The influential philosopher Michel Foucault broadens the scope of Goffman’s sociological analysis by showing that power in modern society is exerted less through the channels of regulation and prohibition than through those of normalization and rehabilitation. Foucault’s critique of normalization derives, in part, from the work of French medical historian Georges Canguilhem, whose study The Normal and the Pathological (1978) demonstrated that illness is routinely yet erroneously understood in terms of its departure from biophysical norms. Canguilhem’s point was that significant variations from what is statistically normal for a population need not imply pathology. Only when mathematical norms get conflated with evaluative norms do such variations indicate sickness. This distinction between statistical and evaluative norms, which has been indispensable for the strand of queer theory developed by Warner, is also highly relevant for disability studies. In both queer theory and disability theory, the demystification of social categories as well as medical metrics helps to highlight the ways in which illness, health, and normality are constructed.
Nowhere have social and medical norms intersected so powerfully as with the phenomenon of AIDS. As literary scholar Ellis Hanson has contended, “Queer theory itself may be said to have begun as disability studies, sparked as it was by activist energies around the AIDS crisis” (2011, 113). Queer politics grew out of the AIDS activism of the late 1980s, largely in order to insist that AIDS is not a disease of identity—that is, a disease pertaining only to pathologized social groups such as gay men or IV drug users. Among its many effects, the AIDS epidemic fostered a coalitional politics that cut across established lines of sexual, racial, and disabled identity, resulting in a specifically queer politics.

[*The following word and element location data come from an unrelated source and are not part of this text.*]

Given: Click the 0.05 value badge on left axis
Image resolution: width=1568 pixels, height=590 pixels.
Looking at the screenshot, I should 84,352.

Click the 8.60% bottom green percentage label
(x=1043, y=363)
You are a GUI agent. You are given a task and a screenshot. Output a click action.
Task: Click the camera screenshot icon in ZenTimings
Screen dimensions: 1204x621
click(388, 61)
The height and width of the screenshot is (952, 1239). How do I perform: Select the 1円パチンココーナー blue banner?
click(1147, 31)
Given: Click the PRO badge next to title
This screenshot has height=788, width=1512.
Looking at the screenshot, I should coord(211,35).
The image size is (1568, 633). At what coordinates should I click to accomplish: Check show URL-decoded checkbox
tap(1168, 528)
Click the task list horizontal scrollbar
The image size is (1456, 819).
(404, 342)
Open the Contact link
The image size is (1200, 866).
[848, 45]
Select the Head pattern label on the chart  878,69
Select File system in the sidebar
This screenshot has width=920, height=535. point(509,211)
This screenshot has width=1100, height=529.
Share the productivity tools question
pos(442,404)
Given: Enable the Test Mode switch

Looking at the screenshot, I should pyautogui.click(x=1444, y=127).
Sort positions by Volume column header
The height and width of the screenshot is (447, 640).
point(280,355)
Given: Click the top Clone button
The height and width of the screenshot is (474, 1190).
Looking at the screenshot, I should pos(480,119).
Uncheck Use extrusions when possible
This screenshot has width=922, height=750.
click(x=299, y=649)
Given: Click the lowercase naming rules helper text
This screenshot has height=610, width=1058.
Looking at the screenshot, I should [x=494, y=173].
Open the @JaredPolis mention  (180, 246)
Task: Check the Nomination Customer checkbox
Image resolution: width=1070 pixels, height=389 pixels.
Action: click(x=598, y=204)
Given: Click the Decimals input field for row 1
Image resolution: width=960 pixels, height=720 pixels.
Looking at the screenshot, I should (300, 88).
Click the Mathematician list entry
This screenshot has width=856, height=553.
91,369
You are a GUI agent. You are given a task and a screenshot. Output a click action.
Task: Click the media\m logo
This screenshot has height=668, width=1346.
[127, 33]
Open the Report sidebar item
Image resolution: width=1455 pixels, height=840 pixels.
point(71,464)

Disability studies may have catalyzed the origins of what scholars now think of as queer studies. But it is only once the two have been explicitly articulated relative to one another that the extent of their connection becomes clear. The connection enables literary scholar Anna Mollow to suggest that sex itself, in its effects on coherent selfhood, may be regarded as disabling. Drawing on a psychoanalytic strand of queer theory associated with Leo Bersani, Mollow argues that “disability” and “sex” represent “two names for the same self-rupturing force” (2012, 287). Here the connection between queer and disability stems not from social processes of normalization but from the impact of sexual intensity on bodily coherence. Mollow’s challenging hypothesis points toward a possible future for queer theory and disability studies by rethinking the extent of their mutual interdependence.